### Problem statement
The response is to be the full listing, set down exactly.

>>>>

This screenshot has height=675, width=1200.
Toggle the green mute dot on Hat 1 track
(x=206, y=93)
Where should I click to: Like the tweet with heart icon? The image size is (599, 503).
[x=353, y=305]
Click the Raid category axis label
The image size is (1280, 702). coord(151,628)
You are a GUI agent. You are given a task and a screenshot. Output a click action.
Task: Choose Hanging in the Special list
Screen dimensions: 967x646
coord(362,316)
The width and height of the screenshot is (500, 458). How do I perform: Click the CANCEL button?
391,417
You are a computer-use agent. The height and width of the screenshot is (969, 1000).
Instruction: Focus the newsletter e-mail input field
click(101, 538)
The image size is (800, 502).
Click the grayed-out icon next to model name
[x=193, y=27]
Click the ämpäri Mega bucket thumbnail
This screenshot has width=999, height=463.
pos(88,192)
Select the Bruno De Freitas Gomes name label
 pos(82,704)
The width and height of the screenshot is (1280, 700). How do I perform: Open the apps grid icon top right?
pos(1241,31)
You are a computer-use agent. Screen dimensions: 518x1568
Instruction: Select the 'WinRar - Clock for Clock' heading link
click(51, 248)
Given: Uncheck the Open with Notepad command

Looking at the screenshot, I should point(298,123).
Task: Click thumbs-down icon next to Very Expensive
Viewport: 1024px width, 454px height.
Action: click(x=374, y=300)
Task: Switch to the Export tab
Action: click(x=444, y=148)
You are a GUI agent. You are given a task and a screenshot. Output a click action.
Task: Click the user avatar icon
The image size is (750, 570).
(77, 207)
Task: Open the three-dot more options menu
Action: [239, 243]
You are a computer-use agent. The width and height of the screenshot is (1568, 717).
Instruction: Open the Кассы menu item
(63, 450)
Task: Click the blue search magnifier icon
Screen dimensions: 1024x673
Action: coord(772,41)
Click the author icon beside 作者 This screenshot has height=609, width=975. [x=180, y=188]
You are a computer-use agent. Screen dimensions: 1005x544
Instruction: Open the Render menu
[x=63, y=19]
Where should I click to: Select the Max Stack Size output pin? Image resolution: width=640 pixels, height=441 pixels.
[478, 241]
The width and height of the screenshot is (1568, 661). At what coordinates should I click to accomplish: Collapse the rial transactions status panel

<<<<

### Written reply
This screenshot has height=675, width=1200.
Toggle the green mute dot on Hat 1 track
(x=206, y=93)
Where should I click to: Like the tweet with heart icon? The image size is (599, 503).
[x=353, y=305]
Click the Raid category axis label
The image size is (1280, 702). coord(151,628)
You are a GUI agent. You are given a task and a screenshot. Output a click action.
Task: Choose Hanging in the Special list
Screen dimensions: 967x646
coord(362,316)
The width and height of the screenshot is (500, 458). How do I perform: Click the CANCEL button?
391,417
You are a computer-use agent. The height and width of the screenshot is (969, 1000).
Instruction: Focus the newsletter e-mail input field
click(101, 538)
The image size is (800, 502).
Click the grayed-out icon next to model name
[x=193, y=27]
Click the ämpäri Mega bucket thumbnail
This screenshot has width=999, height=463.
pos(88,192)
Select the Bruno De Freitas Gomes name label
 pos(82,704)
The width and height of the screenshot is (1280, 700). How do I perform: Open the apps grid icon top right?
pos(1241,31)
You are a computer-use agent. Screen dimensions: 518x1568
Instruction: Select the 'WinRar - Clock for Clock' heading link
click(51, 248)
Given: Uncheck the Open with Notepad command

Looking at the screenshot, I should point(298,123).
Task: Click thumbs-down icon next to Very Expensive
Viewport: 1024px width, 454px height.
Action: click(x=374, y=300)
Task: Switch to the Export tab
Action: click(x=444, y=148)
You are a GUI agent. You are given a task and a screenshot. Output a click action.
Task: Click the user avatar icon
The image size is (750, 570).
(77, 207)
Task: Open the three-dot more options menu
Action: [239, 243]
You are a computer-use agent. The width and height of the screenshot is (1568, 717).
Instruction: Open the Кассы menu item
(63, 450)
Task: Click the blue search magnifier icon
Screen dimensions: 1024x673
Action: coord(772,41)
Click the author icon beside 作者 This screenshot has height=609, width=975. [x=180, y=188]
You are a computer-use agent. Screen dimensions: 1005x544
Instruction: Open the Render menu
[x=63, y=19]
Where should I click to: Select the Max Stack Size output pin? Image resolution: width=640 pixels, height=441 pixels.
[478, 241]
The width and height of the screenshot is (1568, 661). At what coordinates should I click to accomplish: Collapse the rial transactions status panel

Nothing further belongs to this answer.